• _Stored records_:
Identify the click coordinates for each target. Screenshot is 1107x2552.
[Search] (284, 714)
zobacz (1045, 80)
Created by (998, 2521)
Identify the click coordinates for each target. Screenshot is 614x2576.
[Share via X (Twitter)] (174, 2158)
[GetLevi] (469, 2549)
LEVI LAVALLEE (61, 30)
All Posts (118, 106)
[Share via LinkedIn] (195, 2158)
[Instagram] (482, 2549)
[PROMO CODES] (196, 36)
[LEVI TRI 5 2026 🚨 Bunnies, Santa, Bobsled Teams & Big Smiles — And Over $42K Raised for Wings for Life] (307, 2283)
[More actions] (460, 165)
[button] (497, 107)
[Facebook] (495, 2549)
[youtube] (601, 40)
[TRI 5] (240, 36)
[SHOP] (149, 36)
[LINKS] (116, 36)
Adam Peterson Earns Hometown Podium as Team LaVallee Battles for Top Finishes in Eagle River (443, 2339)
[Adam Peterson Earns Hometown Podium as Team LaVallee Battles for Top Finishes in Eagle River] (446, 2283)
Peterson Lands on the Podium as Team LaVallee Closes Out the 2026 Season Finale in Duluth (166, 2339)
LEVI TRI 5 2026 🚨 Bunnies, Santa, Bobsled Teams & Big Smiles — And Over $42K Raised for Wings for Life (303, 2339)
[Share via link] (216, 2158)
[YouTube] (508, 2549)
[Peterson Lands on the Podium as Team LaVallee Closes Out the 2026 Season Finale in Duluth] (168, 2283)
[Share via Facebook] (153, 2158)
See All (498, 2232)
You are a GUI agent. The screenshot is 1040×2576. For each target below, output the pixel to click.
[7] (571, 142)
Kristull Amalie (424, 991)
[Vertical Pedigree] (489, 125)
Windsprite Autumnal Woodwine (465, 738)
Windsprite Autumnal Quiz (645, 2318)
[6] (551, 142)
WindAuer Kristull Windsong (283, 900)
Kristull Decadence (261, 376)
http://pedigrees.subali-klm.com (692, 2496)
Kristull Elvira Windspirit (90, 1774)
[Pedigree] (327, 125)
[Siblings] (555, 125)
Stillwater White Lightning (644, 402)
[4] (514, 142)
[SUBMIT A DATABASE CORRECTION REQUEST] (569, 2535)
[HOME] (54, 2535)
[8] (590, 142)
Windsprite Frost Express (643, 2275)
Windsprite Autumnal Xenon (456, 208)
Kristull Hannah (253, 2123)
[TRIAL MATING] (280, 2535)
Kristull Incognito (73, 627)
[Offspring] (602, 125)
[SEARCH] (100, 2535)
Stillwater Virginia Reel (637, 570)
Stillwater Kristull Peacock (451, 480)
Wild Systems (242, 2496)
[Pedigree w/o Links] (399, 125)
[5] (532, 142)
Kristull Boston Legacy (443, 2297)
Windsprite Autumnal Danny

• _Exercise details_:
Put all of the lines above into a numbered list, leaving out any blank lines.

• _Task answer_:
1. Identify the click coordinates for each target. Screenshot is 1107x2552.
2. [Search] (284, 714)
3. zobacz (1045, 80)
4. Created by (998, 2521)
5. Identify the click coordinates for each target. Screenshot is 614x2576.
6. [Share via X (Twitter)] (174, 2158)
7. [GetLevi] (469, 2549)
8. LEVI LAVALLEE (61, 30)
9. All Posts (118, 106)
10. [Share via LinkedIn] (195, 2158)
11. [Instagram] (482, 2549)
12. [PROMO CODES] (196, 36)
13. [LEVI TRI 5 2026 🚨 Bunnies, Santa, Bobsled Teams & Big Smiles — And Over $42K Raised for Wings for Life] (307, 2283)
14. [More actions] (460, 165)
15. [button] (497, 107)
16. [Facebook] (495, 2549)
17. [youtube] (601, 40)
18. [TRI 5] (240, 36)
19. [SHOP] (149, 36)
20. [LINKS] (116, 36)
21. Adam Peterson Earns Hometown Podium as Team LaVallee Battles for Top Finishes in Eagle River (443, 2339)
22. [Adam Peterson Earns Hometown Podium as Team LaVallee Battles for Top Finishes in Eagle River] (446, 2283)
23. Peterson Lands on the Podium as Team LaVallee Closes Out the 2026 Season Finale in Duluth (166, 2339)
24. LEVI TRI 5 2026 🚨 Bunnies, Santa, Bobsled Teams & Big Smiles — And Over $42K Raised for Wings for Life (303, 2339)
25. [Share via link] (216, 2158)
26. [YouTube] (508, 2549)
27. [Peterson Lands on the Podium as Team LaVallee Closes Out the 2026 Season Finale in Duluth] (168, 2283)
28. [Share via Facebook] (153, 2158)
29. See All (498, 2232)
30. You are a GUI agent. The screenshot is 1040×2576. For each target below, output the pixel to click.
31. [7] (571, 142)
32. Kristull Amalie (424, 991)
33. [Vertical Pedigree] (489, 125)
34. Windsprite Autumnal Woodwine (465, 738)
35. Windsprite Autumnal Quiz (645, 2318)
36. [6] (551, 142)
37. WindAuer Kristull Windsong (283, 900)
38. Kristull Decadence (261, 376)
39. http://pedigrees.subali-klm.com (692, 2496)
40. Kristull Elvira Windspirit (90, 1774)
41. [Pedigree] (327, 125)
42. [Siblings] (555, 125)
43. Stillwater White Lightning (644, 402)
44. [4] (514, 142)
45. [SUBMIT A DATABASE CORRECTION REQUEST] (569, 2535)
46. [HOME] (54, 2535)
47. [8] (590, 142)
48. Windsprite Frost Express (643, 2275)
49. Windsprite Autumnal Xenon (456, 208)
50. Kristull Hannah (253, 2123)
51. [TRIAL MATING] (280, 2535)
52. Kristull Incognito (73, 627)
53. [Offspring] (602, 125)
54. [SEARCH] (100, 2535)
55. Stillwater Virginia Reel (637, 570)
56. Stillwater Kristull Peacock (451, 480)
57. Wild Systems (242, 2496)
58. [Pedigree w/o Links] (399, 125)
59. [5] (532, 142)
60. Kristull Boston Legacy (443, 2297)
61. Windsprite Autumnal Danny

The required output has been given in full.